Vu les observations de son avocate au terme desquelles il est sollicité la mainlevée puisque l’avis indique que l’hospitalisation complète n’est plus nécessaire et qu’il est finalisé un programme de soin dans l’attente de l’arrêté de préfecture.

MOTIFS DE LA DÉCISION,

Aux termes des dispositions de l'article L.3213-1 code de la santé publique : «Le représentant de l'État dans le département prononce par arrêté, au vu d'un certificat médical circonstancié ne pouvant émaner d'un psychiatre exerçant dans l'établissement d'accueil, l'admission en soins psychiatriques des personnes dont les troubles mentaux nécessitent des soins et compromettent la sûreté des personnes ou portent atteinte, de façon grave, à l'ordre public.
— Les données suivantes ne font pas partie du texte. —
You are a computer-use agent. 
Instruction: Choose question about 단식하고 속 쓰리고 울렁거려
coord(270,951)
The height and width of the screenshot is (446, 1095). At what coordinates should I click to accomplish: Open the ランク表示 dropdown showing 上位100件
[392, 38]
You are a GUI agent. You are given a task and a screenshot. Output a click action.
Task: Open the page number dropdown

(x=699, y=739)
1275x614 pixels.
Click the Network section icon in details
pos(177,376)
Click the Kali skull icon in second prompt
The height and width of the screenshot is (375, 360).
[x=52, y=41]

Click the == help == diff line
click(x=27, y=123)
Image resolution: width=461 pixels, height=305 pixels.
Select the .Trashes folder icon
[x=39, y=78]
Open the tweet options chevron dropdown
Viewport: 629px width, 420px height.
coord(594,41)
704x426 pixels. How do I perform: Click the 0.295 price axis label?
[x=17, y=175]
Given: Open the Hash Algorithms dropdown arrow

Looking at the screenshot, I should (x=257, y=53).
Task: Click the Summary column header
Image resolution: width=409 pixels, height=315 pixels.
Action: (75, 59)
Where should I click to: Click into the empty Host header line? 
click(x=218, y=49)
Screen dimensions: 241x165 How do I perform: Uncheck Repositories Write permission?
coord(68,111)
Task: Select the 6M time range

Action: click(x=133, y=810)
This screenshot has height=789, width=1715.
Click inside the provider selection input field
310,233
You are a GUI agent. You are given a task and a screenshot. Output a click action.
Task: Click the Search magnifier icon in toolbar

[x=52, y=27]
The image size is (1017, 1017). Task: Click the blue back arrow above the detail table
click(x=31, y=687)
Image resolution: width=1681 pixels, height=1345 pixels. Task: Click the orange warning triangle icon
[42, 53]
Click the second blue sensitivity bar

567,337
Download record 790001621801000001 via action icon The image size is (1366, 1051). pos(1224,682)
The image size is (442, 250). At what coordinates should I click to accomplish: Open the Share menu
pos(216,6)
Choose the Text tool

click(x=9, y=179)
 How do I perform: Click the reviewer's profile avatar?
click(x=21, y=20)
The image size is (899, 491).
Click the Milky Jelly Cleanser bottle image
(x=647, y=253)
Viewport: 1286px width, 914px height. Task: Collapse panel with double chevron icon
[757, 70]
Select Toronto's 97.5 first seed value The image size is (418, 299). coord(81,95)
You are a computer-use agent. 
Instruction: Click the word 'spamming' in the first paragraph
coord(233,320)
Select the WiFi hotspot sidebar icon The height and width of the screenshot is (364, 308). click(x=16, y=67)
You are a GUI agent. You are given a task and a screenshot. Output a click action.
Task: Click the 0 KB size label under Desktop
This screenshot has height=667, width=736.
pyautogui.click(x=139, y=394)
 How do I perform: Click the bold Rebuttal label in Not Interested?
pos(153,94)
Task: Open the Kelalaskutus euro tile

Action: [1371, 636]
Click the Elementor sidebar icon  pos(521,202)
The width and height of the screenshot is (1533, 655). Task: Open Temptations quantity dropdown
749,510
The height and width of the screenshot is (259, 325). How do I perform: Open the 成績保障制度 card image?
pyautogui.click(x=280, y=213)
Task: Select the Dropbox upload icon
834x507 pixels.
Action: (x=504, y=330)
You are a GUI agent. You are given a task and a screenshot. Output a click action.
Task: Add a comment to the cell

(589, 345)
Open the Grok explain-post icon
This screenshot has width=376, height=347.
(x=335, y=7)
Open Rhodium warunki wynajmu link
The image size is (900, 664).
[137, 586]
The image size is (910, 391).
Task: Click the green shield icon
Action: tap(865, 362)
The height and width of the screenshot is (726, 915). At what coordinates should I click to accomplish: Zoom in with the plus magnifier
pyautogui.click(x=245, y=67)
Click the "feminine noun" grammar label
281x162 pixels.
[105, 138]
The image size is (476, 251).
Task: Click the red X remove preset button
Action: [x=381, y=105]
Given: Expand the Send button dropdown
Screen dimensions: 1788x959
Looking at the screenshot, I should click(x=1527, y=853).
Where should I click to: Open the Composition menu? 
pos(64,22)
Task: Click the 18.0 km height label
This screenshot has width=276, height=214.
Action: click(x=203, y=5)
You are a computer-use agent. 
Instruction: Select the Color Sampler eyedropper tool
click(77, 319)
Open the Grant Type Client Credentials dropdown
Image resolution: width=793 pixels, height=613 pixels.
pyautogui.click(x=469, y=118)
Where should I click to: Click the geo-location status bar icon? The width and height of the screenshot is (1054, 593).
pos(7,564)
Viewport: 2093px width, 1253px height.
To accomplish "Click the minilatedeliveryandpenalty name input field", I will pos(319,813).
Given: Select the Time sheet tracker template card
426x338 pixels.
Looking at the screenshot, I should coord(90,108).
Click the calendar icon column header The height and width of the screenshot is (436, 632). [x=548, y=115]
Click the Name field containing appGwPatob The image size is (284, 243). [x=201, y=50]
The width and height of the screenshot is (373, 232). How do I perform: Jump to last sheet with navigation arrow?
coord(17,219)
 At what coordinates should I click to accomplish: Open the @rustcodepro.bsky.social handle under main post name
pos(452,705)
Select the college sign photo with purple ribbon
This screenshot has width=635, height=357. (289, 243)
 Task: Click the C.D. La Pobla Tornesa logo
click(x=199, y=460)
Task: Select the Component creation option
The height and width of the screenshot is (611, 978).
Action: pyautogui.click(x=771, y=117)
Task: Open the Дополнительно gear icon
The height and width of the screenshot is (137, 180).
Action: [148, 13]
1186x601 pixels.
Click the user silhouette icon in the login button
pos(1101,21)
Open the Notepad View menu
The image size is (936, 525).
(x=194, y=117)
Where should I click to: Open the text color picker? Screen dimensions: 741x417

Les arrêtés préfectoraux sont motivés et énoncent avec précision les circonstances qui ont rendu l'admission en soins nécessaire.»

Selon l'article L.3211-12-1 du code de la santé publique «I. L'hospitalisation complète d'un patient ne peut se poursuivre sans que le magistrat du siège du tribunal judiciaire, préalablement saisi par (...) le représentant de l'État (…) ait statué sur cette mesure (…) : 1° Avant l'expiration d'un délai de 12 jours à compter de l'admission (…). II. La saisine mentionnée au I du présent article est accompagnée de l'avis motivé d'un psychiatre de l'établissement d'accueil se prononçant sur la nécessité de poursuivre l'hospitalisation complète».

Il résulte des éléments figurant au dossier que l'intéressé a été admis au centre hospitalier spécialisé de Charles Perrens car il présentait un risque de passage à l'acte hétéro-agressif en raison d'idées suicidaires fluctuantes, dans un contexte d'humeur de tonalité dépressive. Il avait un comportement impulsif et imprévisible avec un vécu de persécution. Il était tendu et irritable.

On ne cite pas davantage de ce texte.